Jabatan Kerja Konstruksi
Jabatan Kerja Konstruksi adalah posisi atau fungsi spesifik yang diemban oleh tenaga kerja konstruksi dalam penyelenggaraan proyek, yang masing-masing memiliki Standar Kompetensi Kerja Nasional Indonesia (SKKNI) tersendiri. Jabatan kerja ini diklasifikasikan berdasarkan bidang keahlian seperti sipil, arsitektur, mekanikal, elektrikal, dan tata lingkungan. Nomenklatur jabatan kerja ini menentukan batasan wewenang dan tanggung jawab teknis seorang personel di lokasi proyek.
Pengaturan jabatan kerja ini diatur dalam Keputusan Menteri PUPR Nomor 1091/KPTS/M/2022. Regulasi ini menyederhanakan ratusan jabatan kerja lama ke dalam klasifikasi yang lebih terstruktur sesuai dengan kebutuhan industri modern. Setiap jabatan kerja harus memiliki SKK yang linear dengan fungsi yang dijalankan. Misalnya, seorang yang menjabat sebagai Manajer Lapangan Jalan harus memiliki SKK yang spesifik pada sub-klasifikasi jalan guna menjamin kualitas teknis sesuai standar yang ditetapkan oleh kementerian.

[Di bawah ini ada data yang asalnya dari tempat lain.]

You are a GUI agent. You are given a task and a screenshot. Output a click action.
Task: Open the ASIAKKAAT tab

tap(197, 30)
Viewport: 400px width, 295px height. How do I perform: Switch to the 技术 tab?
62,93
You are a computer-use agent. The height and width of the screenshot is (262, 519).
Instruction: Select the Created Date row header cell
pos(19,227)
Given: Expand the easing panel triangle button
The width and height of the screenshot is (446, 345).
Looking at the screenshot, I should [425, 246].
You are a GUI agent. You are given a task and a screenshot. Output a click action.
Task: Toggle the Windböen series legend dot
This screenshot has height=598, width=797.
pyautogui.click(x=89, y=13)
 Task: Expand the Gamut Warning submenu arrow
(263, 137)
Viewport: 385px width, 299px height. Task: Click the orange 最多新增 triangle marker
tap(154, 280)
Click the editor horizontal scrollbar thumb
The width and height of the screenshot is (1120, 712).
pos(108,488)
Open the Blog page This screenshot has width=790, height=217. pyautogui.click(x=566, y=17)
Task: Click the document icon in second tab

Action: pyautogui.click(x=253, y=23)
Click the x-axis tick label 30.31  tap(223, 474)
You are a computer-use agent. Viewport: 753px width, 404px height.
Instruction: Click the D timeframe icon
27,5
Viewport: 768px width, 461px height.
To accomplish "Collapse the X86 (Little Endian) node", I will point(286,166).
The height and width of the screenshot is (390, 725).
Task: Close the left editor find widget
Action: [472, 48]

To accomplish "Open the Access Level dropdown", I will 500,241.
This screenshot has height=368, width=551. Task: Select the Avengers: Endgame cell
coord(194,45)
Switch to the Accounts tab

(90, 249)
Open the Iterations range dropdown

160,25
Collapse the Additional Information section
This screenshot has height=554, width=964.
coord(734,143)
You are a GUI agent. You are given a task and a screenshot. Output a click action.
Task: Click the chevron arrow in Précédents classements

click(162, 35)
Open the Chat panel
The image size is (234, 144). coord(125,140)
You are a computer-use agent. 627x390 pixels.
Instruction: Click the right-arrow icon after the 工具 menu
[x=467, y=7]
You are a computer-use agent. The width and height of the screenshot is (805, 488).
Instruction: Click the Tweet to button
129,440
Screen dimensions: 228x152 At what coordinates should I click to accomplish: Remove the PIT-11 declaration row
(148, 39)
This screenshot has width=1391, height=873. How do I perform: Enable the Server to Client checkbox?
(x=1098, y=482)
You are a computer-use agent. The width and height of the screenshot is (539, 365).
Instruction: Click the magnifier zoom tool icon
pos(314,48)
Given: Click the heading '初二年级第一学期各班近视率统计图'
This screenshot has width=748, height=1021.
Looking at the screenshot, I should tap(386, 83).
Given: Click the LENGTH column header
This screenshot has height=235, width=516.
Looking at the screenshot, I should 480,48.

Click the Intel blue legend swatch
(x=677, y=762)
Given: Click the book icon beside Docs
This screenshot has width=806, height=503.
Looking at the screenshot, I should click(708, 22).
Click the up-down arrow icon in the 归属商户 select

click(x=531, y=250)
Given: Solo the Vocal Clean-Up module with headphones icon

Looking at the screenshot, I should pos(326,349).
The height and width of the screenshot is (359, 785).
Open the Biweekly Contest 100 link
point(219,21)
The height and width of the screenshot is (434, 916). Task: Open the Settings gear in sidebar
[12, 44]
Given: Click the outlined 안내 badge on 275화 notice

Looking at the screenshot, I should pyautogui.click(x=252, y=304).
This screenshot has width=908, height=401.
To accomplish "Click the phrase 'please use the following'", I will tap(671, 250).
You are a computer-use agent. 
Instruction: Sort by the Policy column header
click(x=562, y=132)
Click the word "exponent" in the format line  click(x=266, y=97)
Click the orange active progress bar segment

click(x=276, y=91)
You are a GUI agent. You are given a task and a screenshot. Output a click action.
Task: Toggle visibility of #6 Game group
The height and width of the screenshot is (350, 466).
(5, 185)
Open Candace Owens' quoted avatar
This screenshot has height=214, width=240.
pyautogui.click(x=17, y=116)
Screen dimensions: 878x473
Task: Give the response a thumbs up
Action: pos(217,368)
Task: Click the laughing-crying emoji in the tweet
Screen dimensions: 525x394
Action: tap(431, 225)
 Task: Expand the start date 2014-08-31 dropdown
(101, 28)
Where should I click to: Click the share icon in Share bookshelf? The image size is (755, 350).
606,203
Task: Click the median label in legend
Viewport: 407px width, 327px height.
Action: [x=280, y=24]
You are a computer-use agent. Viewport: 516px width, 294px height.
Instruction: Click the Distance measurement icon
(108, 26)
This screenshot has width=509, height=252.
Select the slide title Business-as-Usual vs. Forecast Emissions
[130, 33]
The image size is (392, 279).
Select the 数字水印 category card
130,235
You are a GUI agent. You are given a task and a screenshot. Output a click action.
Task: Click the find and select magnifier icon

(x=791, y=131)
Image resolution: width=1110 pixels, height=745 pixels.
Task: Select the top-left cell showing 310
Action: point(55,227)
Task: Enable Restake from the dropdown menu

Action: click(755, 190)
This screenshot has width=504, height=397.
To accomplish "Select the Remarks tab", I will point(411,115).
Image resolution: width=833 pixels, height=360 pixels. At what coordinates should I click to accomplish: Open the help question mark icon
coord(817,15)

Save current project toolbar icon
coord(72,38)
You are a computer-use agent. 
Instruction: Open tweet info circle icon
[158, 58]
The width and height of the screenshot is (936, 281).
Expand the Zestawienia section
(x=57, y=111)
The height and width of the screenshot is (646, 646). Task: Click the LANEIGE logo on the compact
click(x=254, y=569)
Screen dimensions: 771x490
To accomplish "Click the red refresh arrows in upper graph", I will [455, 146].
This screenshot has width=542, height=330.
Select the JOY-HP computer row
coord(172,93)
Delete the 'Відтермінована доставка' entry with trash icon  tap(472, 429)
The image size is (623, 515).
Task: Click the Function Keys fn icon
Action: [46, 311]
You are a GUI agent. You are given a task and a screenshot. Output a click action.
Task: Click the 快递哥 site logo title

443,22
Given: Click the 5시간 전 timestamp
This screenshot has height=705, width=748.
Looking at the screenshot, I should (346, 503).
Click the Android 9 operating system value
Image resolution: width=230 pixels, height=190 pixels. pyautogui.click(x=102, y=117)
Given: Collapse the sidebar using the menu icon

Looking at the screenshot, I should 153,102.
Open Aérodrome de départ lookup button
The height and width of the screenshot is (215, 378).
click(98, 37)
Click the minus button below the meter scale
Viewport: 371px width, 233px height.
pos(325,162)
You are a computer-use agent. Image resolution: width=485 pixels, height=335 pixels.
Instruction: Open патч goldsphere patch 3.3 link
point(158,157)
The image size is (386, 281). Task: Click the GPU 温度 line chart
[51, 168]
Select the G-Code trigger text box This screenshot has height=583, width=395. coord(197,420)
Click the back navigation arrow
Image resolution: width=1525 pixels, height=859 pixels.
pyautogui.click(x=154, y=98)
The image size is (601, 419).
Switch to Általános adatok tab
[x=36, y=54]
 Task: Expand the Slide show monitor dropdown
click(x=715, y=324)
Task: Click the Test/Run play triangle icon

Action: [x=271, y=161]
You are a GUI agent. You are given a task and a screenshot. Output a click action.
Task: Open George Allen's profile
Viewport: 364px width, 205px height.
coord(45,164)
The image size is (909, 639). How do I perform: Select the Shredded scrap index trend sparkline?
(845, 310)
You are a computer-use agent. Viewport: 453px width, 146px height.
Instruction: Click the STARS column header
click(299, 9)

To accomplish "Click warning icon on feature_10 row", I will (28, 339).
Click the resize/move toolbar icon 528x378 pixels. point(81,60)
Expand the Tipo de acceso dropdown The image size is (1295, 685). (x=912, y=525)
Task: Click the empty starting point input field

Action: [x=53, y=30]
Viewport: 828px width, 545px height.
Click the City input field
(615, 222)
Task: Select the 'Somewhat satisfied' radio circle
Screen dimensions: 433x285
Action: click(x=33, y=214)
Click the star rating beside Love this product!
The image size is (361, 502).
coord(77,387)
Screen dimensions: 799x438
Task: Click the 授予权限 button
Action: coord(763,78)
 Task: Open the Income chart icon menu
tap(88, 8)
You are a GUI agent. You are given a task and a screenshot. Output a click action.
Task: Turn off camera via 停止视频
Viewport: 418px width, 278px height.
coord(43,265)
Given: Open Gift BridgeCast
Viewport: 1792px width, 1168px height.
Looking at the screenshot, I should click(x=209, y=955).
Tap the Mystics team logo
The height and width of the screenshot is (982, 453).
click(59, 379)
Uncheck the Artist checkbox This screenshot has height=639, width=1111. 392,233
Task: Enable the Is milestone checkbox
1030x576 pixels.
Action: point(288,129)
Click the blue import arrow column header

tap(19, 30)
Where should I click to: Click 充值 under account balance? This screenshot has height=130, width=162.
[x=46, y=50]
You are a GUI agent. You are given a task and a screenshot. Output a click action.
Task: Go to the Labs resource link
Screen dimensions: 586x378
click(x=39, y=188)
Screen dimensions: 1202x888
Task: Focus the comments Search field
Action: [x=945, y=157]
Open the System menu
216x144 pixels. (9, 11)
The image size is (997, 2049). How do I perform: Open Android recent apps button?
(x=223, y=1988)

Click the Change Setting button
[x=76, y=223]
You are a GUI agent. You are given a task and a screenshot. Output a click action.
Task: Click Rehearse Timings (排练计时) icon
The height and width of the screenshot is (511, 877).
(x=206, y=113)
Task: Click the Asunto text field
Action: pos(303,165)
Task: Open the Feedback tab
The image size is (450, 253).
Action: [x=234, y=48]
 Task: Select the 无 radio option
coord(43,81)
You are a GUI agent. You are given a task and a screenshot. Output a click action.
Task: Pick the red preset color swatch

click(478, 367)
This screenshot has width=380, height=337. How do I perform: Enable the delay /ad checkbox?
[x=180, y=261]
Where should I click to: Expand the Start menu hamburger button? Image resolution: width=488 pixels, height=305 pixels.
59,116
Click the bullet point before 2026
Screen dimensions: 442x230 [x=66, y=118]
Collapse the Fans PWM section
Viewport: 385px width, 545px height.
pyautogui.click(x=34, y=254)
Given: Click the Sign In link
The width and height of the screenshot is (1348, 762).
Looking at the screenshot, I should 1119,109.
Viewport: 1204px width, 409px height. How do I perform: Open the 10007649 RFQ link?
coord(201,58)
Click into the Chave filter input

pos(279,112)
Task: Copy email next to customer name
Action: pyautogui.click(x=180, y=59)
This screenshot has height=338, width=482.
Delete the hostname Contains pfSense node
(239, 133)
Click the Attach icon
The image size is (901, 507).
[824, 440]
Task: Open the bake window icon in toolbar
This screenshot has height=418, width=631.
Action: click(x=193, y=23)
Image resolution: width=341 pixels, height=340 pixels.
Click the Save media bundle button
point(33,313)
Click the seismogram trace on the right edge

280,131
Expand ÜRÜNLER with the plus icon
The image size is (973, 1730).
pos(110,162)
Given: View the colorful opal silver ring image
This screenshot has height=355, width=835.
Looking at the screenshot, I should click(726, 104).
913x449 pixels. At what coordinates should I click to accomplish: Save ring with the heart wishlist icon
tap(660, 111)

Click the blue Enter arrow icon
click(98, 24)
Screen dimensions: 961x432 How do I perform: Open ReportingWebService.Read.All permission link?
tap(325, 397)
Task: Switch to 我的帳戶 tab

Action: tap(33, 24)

Bagi departemen HRD di perusahaan konstruksi, pemetaan jabatan kerja sangat krusial dalam menyusun struktur organisasi proyek. Kesalahan dalam menempatkan personel pada jabatan kerja yang tidak sesuai dengan sertifikatnya dapat berakibat pada penolakan dokumen penawaran tender atau teguran dari pengawas proyek. Konsultan menyarankan agar badan usaha rutin melakukan audit internal terhadap linearitas ijazah, pengalaman, dan SKK yang dimiliki oleh staf teknis mereka agar selalu siap menghadapi persyaratan kualifikasi personel inti pada paket pengerjaan yang beragam.